## Requirement A
Copy out, word for word, everything in the records from the line containing "Given: Click the New Query button" down to the end of the records.

### Source extract

In the limit of infinitely heavy quark masses
the IW function is normalized to unity at zero recoil, i.e.
$\xi(1) = 1$.

	The IW function can be related to the overlap integral of
normalized meson wave functions in the infinite momentum frame. If $\psi_{l
\bar B}$ and $\psi_{l D^*}$ denote the wavefunctions of the light degrees of
freedom in $\bar B$ and $D^*$ mesons respectively, then the IW function
can be written as
\begin{equation}
\xi (\omega) = \big ({\frac{2}{\omega + 1}}\big )^{1/2}
\int  \psi^*_{l D^*}(v^{\prime}) \psi_{l \bar B}(v) d^3x.
\end{equation}

	In the heavy quark limit close to $\omega = 1$, the IW function has the
form
\begin{equation}
\xi (\omega) = 1 - \rho^2 (\omega - 1) + O[(\omega - 1)^2],
\end{equation}
where $\rho^2$ is the slope of the Isgur-Wise function at $\omega = 1$.

######
### Available data

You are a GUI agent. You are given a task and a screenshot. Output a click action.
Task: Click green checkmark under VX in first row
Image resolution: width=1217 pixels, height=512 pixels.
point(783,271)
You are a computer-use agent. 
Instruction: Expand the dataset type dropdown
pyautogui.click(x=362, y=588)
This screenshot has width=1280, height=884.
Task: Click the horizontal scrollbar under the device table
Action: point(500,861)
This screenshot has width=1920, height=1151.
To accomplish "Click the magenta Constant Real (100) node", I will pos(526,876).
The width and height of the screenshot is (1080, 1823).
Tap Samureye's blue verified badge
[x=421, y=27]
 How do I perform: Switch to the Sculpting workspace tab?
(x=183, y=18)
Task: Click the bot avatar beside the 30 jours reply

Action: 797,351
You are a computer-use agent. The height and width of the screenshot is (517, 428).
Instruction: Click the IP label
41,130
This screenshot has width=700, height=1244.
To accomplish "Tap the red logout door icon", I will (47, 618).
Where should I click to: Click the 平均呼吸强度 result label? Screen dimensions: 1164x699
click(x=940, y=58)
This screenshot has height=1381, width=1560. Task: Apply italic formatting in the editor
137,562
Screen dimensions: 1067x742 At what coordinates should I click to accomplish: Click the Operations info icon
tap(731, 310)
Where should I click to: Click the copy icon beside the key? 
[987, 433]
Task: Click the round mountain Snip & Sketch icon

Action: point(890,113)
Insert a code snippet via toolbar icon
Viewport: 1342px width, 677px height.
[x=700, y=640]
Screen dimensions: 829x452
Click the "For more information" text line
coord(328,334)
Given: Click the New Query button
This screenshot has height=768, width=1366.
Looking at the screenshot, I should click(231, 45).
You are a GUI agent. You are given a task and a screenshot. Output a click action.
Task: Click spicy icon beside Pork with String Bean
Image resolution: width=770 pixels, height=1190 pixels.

######

## Requirement B
Answer briefly from the passage on the Isgur-Wise function:
(i) What value does the IW function take at zero recoil in the limit of infinitely heavy quark masses?
(ii) What does $\rho^2$ denote?
(iii) In what frame are the meson wave functions in the overlap integral normalized?

## Answer A
Given: Click the New Query button
This screenshot has height=768, width=1366.
Looking at the screenshot, I should click(231, 45).
You are a GUI agent. You are given a task and a screenshot. Output a click action.
Task: Click spicy icon beside Pork with String Bean
Image resolution: width=770 pixels, height=1190 pixels.

## Answer B
(i) It is normalized to unity, $\xi(1) = 1$.
(ii) The slope of the Isgur-Wise function at $\omega = 1$.
(iii) The infinite momentum frame.